Rezension

eine Geschichte, die auch unsere Geschichte ist – so spannend, so erschütternd, immer noch aktuell

Verraten -

Verraten
von Grit Poppe

Bewertet mit 4 Sternen

Ich bin froh und dankbar, dass ich „Verraten“ gelesen habe. Gerade, weil die Handlung nicht bequem ist, mich auch mal zur nächtlichen Stunde umgetrieben und mir ein Geschichts- und Gedankenfeld eröffnet hat, dem ich mich viel zu selten widme. Was ist Schuld? Wie verhält es sich mit der Frage nach der persönlichen Schuld? Und trägt jeder Mensch Verantwortung für sein Handeln – auch wenn es unter schier unerträglichem Druck, Zwang und überwältigender Angst um das eigene Leben und das seiner Liebsten geschieht?

All dies geht mir auch jetzt noch durch den Kopf, nachdem ich die letzte Zeile gelesen und das Buch nun zugeklappt habe. Es war ein sehr intensives Leseerlebnis, das mich bereits ab der ersten Seite in seinen Bann gezogen hat. Ein wenig ahnungslos und vielleicht auch ein wenig naiv mit Blick auf Geschichte und Leben in der DDR wurde ich als Leserin ganz unmittelbar in das Geschehen hineingestoßen – das klingt hart, und das ist es mit Blick auf die Geschehnisse auch. Der Alltag in dem Durchgangsheim, der menschenverachtende Umgang mit den Kindern und jungen Männern und Frauen, die Entrechtung und Entwürdigung haben mich eiskalt erwischt, sind mir unter die Haut gegangen, haben mich sprachlos gemacht. Was ist Fiktion, was war wohl tatsächlich in diesen Heimen möglich?

Sebastian und Katja haben mir diese Geschichte sehr nahegebracht, stehen sie für mich doch stellvertretend für das Schicksal vermutlich unzähliger Männer, Frauen und Jugendlicher in der DDR, die der Willkür einer Staatsmacht schutzlos ausgeliefert waren und damit um ein Leben in Freiheit und die Möglichkeit beraubt wurden, ihre private und auch berufliche Gegenwart und Zukunft selbst zu gestalten.

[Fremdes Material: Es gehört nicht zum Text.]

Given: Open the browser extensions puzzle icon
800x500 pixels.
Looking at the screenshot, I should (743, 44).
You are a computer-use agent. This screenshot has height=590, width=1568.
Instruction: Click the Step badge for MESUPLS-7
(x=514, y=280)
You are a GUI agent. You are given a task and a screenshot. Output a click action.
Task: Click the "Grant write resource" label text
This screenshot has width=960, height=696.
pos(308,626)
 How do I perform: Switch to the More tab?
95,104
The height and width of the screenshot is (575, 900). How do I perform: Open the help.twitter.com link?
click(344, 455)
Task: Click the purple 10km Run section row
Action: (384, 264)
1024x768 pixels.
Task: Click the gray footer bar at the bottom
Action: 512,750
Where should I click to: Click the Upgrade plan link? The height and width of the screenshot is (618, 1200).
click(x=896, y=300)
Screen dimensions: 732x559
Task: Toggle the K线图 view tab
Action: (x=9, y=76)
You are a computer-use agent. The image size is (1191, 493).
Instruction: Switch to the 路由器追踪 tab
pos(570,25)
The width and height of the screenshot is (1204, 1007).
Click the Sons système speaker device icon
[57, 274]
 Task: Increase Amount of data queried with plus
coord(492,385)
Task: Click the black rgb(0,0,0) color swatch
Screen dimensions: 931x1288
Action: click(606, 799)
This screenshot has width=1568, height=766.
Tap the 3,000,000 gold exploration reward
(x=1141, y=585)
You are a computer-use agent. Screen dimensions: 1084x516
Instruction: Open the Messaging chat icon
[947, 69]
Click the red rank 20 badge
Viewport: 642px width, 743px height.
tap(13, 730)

Was mich die Handlung lehrt: Freiheit, Schutz, Mitbestimmung – all dies ist nicht selbstverständlich, es ist eine große Errungenschaft, ein Privileg, das es zu schätzen und vor antidemokratischen Strömungen in unserer Gesellschaft zu verteidigen gilt. Und zwar von jedem einzelnen von uns, damit Entrechtung, Demütigung und ein Leben unter Druck und Zwang hoffentlich irgendwann für immer der Vergangenheit angehören.